In a sometimes-tense meeting in City Hall yesterday, Mayor Murray’s top staffers made their case for a new $160 million police precinct in North Seattle.
It was a tough sell. Commenter after commenter at the beginning of M. Lorena González’ Gender Equity, Safe Communities, and New Americans (GESCNA) committee called the plan a “ridiculous” misuse of scarce funding, many pointing out that the city is currently in a formal state of emergency for homelessness. A handful of commenters spoke in support of the new precinct. In committee, councilmembers González and Mike O’Brien criticized the executive branch for nearly doubling the price tag from an initial estimate of $88.5 million and questioned whether building the most expensive police station in the country, as the Seattle Times has called it, was the best use for public dollars.
Presenting the project were SPD chief Kathleen O’Toole and mayoral budget tzar Ben Noble, plus staff. Several uniformed SPD officers stood outside the meeting, watching through the council chamber’s glass walls.
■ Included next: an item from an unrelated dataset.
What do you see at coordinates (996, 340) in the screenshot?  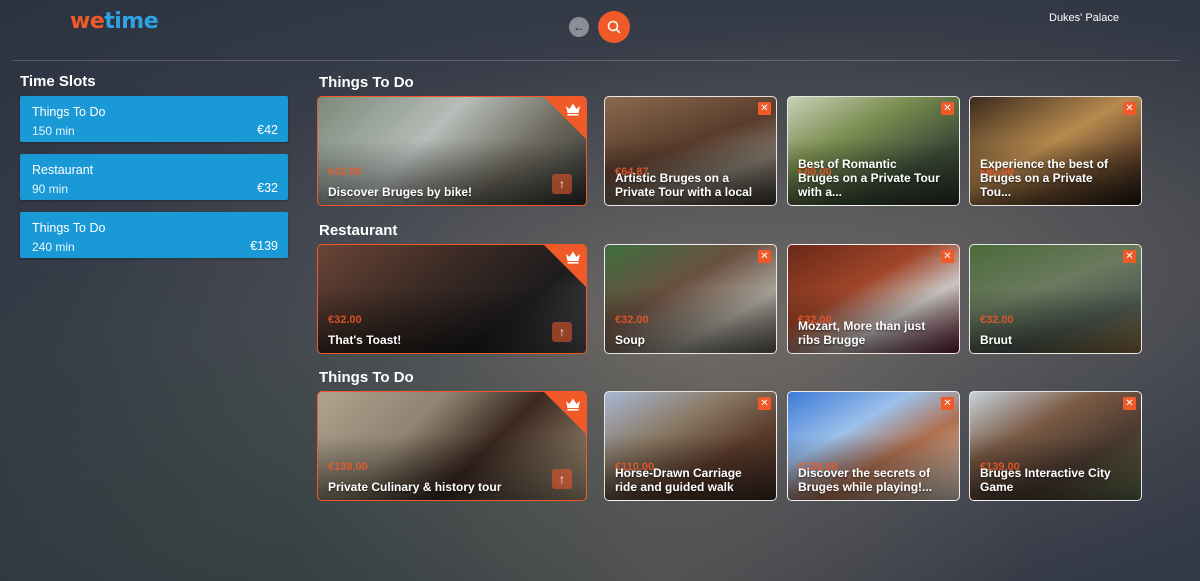 I see `card-title: Bruut` at bounding box center [996, 340].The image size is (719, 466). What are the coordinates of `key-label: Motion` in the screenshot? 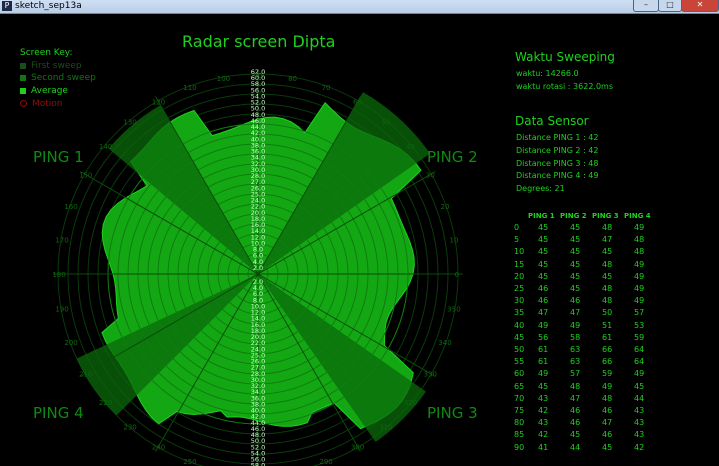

Noble told the council that the land for the new precinct at Aurora Ave. N. and N. 130th St. was acquired two years ago, and the building will be paid for with money from city bonds, loans, and real estate tax revenue. Noble called the current facility, constructed in 1984 and currently well over capacity, “an essential public facility that has been neglected.”
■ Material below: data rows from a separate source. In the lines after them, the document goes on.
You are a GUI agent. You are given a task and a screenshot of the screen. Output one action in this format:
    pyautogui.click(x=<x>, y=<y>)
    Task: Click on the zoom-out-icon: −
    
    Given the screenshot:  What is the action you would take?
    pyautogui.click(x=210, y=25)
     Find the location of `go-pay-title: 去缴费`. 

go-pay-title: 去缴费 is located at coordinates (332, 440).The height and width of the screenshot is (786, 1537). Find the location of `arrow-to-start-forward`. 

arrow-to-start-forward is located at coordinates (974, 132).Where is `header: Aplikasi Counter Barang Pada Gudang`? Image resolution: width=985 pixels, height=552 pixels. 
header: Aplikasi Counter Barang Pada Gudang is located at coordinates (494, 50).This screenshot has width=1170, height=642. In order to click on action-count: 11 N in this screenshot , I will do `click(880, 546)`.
The initial cost estimate of $88.5 million, Noble said, was basically pulled out of thin air as a placeholder before executive departments could make an informed guess. Two thirds of the new estimated cost is construction.
Chief O’Toole defended the cost of the facility on three grounds. First, that an expensively earthquake-proof building can function as an emergency center after the Big One. Second, that “this will be the community’s police station, and will help us build bridges…It’s their space,” complete with a skateboard-friendly sidewalk and public meeting rooms. And third, that the on-site shooting range will facilitate police training, which she said has increased five-fold as a result of the city’s consent decree with the Department of Justice over brutal and possibly racist policing.
“I understand there have been concerns…[that we] are building a fortress,” she told council. “We’re not building a fortress to divide the police from the community.”
She was correct that there were concerns. “To a taxpaying and voting citizen like myself, it feels like the police are anticipating and even preparing for a war against them” judging by the design of the new precinct, commenter Patricia Fong told the committee. Sheley Seacrest of the NAACP urged councilmembers to stop “militarizing the police,” referring to the transformation of US police into paramilitary forces over the past half-century. SU law professor Dean Spade told the committee, “I think you all know, I think everybody knows that the policing and prison system in the United States is an acknowledged failure. There’s no reason to spend a single additional penny on policing or imprisonment in our region.” Steve Lee of the No New Jim Crow Campaign said, “We’ve declared a state of emergency around homelessness. Have we declared a state of emergency around violence against police, so that they need a bunker?”
A few commenters, all of them white, did support the project. Maggie Sweeney, who identified herself as a third generation Seattleite and Ravenna resident, said, “We have 1,300 sworn men and women of the Seattle Police Department who are in need of our support,” she said. “They are in need of us saying ‘Yes, this building does need to be here, it does need to be built.’”
During the meeting, González “expressed [her] frustration” with Noble over the 45 percent increase in the precinct’s price tag. “It’s unacceptable that we are put in a position where…we’re underestimating by almost 50 percent. I don’t think that’s responsible or transparent to the public.”
“Couldn’t agree more,” Noble replied.
O’Brien, on the other hand, peppered O’Toole and Noble with questions about why that cost is purportedly necessary, suggesting that a smaller, less-expensive precinct could still fulfill the department’s needs if not its fondest wishes. “Since we already have a [north Seattle] police precinct—granted, an old one that’s too small and probably has some drainage issues…would it maybe make sense to do a little waterproofing in [the old precinct]” instead of demolishing it?”
Then he went on the offensive in response to the argument that the new station needs ample parking for police officers who can’t afford to live in the city. “This is an expensive city for sure,” O’Brien said, “but police officers in Seattle are well paid, so much better paid than so many other folks that are struggling to live in this city.” O’Brien noted the unusual presence of uniformed SPD officers assembled right outside, noting that city hall’s own private guards normally handle security. “I’d love to understand what it is that triggers a very visible uniformed police presence in City Hall,” he said. “There’s a subtle narrative…that when communities of color turn out to talk about police presence”—as in that very meeting’s public comment period—“we get police presence.”
González said that she hadn’t requested the SPD officers.
Nationally, on-duty police deaths have been falling since 1974, according to journalist Radley Balko, and HuffPo reports that the FBI says last year was one of the safest years for US police ever with 41 police fatalities. According to the SPD’s website, the last time an officer was killed in the line of duty here was 2009. In the past thirty years, four SPD officers have been killed by assailants. By comparison, at least 59 homeless people died last year according to the Homeless Remembrance Project. The most common causes of death were pneumonia, drug overdoses, and homicide. Two people were burned to death.